A regularidade com
que certos acontecimentos se repetem é de tal forma semelhante à dos eventos
astronómicos, que já não deveriam criar qualquer admiração quando surgem. É o
caso das tropelias dos jovens nas suas viagens de finalistas. Todos os anos há
notícias de comportamentos lamentáveis em hotéis e estâncias de turismo que
servem às mil maneiras para a hipocrisia nacional manifestar o seu escândalo,
para paizinhos mostrarem quanto gostam dos seus filhinhos a ponto de os
desculparem de todos e quaisquer disparates e para hoteleiros de baixa
categoria mostrarem como estão disponíveis para ganhar dinheiro à custa
criminosa de “bares abertos” disponíveis para jovens com menos de vinte anos.
Este ano não houve
nada de diferente do que infelizmente se passa neste tipo de viagens há dezenas
de anos, a não ser nenhum estudante ter morrido por se atirar de uma varanda
não acertando na piscina, vá lá, do mal o menos, que tudo o resto tem cura.
Mas houve alguma
informação que escapou para o exterior neste caso e que, essa sim, embora
silenciada pela comunicação social, é verdadeiramente merecedora de atenção.

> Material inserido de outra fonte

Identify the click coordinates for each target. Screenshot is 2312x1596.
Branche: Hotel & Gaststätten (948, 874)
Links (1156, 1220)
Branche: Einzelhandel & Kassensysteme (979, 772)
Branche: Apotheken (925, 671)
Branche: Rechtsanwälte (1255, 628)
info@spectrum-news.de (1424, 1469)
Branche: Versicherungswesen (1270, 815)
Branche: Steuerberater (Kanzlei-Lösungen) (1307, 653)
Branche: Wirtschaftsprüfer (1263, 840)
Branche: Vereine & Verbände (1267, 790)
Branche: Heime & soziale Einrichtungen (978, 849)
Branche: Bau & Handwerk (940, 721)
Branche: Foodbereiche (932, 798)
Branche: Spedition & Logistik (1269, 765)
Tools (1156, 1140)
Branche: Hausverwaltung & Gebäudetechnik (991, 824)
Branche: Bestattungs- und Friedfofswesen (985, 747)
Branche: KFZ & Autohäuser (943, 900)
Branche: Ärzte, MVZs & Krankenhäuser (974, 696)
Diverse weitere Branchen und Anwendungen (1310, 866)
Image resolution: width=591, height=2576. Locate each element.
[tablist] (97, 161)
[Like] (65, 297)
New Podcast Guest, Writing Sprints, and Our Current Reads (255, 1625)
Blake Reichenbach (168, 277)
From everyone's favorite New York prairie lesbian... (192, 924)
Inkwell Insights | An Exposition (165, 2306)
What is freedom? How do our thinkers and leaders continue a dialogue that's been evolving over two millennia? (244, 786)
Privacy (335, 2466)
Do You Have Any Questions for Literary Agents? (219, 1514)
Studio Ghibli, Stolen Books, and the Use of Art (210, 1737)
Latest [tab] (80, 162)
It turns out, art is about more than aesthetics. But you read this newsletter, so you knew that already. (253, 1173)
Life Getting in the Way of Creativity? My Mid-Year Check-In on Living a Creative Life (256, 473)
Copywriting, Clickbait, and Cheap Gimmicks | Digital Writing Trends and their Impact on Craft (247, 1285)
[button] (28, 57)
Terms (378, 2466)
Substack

E
o simples facto de ter passado incólume diz bem da categoria do moralismo vesgo
que grassa pela nossa sociedade.
No meio da
discussão sobre as relações entre hoteleiros e organizadores de viagens
especializados em excursões de estudantes, lá se ficou a saber que estas (ou,
pelo menos, algumas delas) “agências de viagens” patrocinam listas para associações
de estudantes que, depois de eleitas, lhes “adjudicam” a organização dessas
viagens.
A corrupção tem
sido uma matéria que, em especial nos últimos tempos mercê da notoriedade de
alguns dos arguidos, acusados e mesmo condenados, tem lugar garantido na
comunicação social e nas preocupações de cidadãos honestos e preocupados com o
que se passa na sociedade. Até há uns tempos, em matéria de corrupção Portugal
surgia dentro da média dos países em termos mundiais, mas nos três primeiros
lugares dentro da União Europeia. Hoje em dia, perante a evidência das ligações
espúrias ou mesmo criminosas que se foram estabelecendo entre banca, grandes
empresas e personalidades políticas de grande relevância, a sensação
generalizada é de que, entre nós, a corrupção se tornou um verdadeiro flagelo.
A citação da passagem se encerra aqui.